▼

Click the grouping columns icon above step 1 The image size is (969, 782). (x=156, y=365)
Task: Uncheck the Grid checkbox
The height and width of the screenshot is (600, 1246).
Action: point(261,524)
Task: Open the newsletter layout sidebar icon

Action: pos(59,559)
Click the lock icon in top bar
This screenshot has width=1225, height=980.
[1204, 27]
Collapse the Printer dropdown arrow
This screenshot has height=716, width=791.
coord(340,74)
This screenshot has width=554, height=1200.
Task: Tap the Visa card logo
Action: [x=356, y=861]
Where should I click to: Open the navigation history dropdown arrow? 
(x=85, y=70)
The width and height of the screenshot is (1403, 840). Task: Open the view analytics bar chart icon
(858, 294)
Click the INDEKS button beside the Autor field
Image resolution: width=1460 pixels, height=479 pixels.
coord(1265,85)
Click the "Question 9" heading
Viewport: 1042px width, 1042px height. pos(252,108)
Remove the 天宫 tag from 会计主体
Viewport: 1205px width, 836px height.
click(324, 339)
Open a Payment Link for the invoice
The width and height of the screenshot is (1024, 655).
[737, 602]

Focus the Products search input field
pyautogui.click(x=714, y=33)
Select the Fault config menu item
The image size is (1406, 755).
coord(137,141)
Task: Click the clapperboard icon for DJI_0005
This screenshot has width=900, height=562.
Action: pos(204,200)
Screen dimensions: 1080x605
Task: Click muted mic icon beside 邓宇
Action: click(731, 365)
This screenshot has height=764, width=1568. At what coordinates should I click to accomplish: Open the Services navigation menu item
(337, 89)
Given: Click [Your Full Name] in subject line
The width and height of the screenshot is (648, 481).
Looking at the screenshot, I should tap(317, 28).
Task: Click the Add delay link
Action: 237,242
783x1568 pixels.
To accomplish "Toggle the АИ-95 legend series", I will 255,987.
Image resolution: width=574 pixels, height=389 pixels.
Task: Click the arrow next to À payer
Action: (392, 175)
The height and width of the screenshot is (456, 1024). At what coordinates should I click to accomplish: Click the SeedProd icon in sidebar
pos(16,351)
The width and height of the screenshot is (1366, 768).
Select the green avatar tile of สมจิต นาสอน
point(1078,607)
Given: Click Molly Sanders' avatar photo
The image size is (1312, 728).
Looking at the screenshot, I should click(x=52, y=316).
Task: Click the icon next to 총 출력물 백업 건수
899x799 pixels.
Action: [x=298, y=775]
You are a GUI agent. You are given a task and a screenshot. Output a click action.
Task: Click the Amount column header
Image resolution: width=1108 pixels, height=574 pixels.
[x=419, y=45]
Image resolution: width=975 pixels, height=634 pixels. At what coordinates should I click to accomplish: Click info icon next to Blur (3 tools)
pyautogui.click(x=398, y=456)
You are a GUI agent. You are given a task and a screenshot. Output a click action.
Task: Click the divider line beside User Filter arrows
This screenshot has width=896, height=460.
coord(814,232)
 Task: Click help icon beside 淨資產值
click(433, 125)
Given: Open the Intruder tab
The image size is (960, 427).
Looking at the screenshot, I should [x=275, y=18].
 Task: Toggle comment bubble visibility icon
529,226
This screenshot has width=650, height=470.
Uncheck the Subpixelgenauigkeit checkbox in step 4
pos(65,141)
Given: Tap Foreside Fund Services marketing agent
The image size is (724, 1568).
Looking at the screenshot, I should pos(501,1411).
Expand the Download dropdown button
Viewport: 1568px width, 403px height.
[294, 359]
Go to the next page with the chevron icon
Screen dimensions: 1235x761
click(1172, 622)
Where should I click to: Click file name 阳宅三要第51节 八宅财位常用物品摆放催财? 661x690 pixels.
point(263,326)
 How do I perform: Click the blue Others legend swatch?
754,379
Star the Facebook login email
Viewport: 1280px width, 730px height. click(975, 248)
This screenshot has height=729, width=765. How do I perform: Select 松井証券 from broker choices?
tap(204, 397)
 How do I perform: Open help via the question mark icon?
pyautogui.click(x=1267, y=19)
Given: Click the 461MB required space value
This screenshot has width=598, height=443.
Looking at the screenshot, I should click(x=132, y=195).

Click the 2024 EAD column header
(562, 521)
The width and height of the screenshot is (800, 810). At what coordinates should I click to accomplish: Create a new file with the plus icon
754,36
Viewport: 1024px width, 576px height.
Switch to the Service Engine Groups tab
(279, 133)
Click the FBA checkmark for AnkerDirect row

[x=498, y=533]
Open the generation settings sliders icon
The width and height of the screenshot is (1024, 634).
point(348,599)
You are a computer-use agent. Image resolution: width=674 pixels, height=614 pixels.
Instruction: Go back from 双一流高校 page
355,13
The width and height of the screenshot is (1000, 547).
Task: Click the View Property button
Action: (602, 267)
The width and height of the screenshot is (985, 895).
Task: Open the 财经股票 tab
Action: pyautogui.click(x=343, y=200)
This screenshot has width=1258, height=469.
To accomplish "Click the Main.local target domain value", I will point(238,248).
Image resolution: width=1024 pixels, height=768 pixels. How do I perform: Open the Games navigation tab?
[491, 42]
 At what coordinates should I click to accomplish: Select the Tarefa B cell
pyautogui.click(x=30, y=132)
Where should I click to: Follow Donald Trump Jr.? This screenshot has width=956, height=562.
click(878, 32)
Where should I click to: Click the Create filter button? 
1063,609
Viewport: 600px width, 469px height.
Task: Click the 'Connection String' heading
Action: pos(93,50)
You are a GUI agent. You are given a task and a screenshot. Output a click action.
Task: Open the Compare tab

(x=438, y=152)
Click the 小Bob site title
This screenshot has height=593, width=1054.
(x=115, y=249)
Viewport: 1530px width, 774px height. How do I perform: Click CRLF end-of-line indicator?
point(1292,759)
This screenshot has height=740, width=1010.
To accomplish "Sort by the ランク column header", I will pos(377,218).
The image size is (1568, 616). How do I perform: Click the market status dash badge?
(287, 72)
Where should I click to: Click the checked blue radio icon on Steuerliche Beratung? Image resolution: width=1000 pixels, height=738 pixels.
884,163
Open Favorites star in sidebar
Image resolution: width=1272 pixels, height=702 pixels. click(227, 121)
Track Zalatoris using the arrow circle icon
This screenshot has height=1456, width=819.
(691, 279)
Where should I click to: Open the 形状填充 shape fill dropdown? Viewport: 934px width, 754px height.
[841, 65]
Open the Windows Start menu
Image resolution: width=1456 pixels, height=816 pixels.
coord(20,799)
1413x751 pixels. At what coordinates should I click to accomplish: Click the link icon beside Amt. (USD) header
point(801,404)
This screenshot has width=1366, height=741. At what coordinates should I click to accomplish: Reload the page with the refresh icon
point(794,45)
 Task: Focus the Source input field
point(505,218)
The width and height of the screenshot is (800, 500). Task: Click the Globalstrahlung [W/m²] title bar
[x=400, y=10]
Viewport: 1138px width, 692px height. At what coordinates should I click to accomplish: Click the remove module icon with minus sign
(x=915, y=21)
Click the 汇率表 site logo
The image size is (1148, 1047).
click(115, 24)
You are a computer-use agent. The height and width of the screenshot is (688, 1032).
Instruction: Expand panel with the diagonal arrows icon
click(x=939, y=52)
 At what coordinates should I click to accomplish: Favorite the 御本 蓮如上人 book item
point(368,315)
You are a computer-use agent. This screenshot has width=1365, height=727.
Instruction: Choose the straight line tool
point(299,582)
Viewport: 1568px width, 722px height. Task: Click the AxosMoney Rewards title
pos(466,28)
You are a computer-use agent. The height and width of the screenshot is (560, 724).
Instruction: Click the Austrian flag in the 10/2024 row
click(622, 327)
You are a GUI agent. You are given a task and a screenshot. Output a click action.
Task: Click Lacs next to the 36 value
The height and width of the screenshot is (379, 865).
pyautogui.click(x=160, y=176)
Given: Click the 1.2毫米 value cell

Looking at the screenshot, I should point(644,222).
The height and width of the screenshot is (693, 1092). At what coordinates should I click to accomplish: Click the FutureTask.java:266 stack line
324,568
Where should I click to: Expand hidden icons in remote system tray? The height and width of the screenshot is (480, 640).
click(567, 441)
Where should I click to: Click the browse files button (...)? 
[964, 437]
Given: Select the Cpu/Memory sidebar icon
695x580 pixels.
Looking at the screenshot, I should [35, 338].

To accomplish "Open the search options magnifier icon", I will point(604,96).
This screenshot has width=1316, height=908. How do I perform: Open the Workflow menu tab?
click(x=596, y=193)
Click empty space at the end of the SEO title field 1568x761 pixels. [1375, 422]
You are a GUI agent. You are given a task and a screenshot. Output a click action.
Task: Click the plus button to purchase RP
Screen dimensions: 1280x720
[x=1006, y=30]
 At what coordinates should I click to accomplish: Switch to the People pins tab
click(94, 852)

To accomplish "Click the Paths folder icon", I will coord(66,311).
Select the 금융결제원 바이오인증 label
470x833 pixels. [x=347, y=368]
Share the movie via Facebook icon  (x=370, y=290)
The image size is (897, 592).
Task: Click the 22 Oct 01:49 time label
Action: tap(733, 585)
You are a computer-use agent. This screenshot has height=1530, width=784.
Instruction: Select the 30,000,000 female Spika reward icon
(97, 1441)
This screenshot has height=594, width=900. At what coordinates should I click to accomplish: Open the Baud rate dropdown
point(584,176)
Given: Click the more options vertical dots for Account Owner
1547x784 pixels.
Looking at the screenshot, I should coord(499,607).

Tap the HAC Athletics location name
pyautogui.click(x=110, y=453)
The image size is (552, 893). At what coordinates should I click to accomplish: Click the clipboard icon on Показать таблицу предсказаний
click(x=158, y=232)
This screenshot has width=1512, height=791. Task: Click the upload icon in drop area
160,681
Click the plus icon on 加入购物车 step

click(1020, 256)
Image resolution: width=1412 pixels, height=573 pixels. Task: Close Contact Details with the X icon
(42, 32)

▲

Would you output, from the records above, exactly the run of lines that starts at the line containing "Given: Click [Your Full Name] in subject line" and ends at the line containing "783x1568 pixels.", and only that run?

Given: Click [Your Full Name] in subject line
The width and height of the screenshot is (648, 481).
Looking at the screenshot, I should tap(317, 28).
Task: Click the Add delay link
Action: 237,242
783x1568 pixels.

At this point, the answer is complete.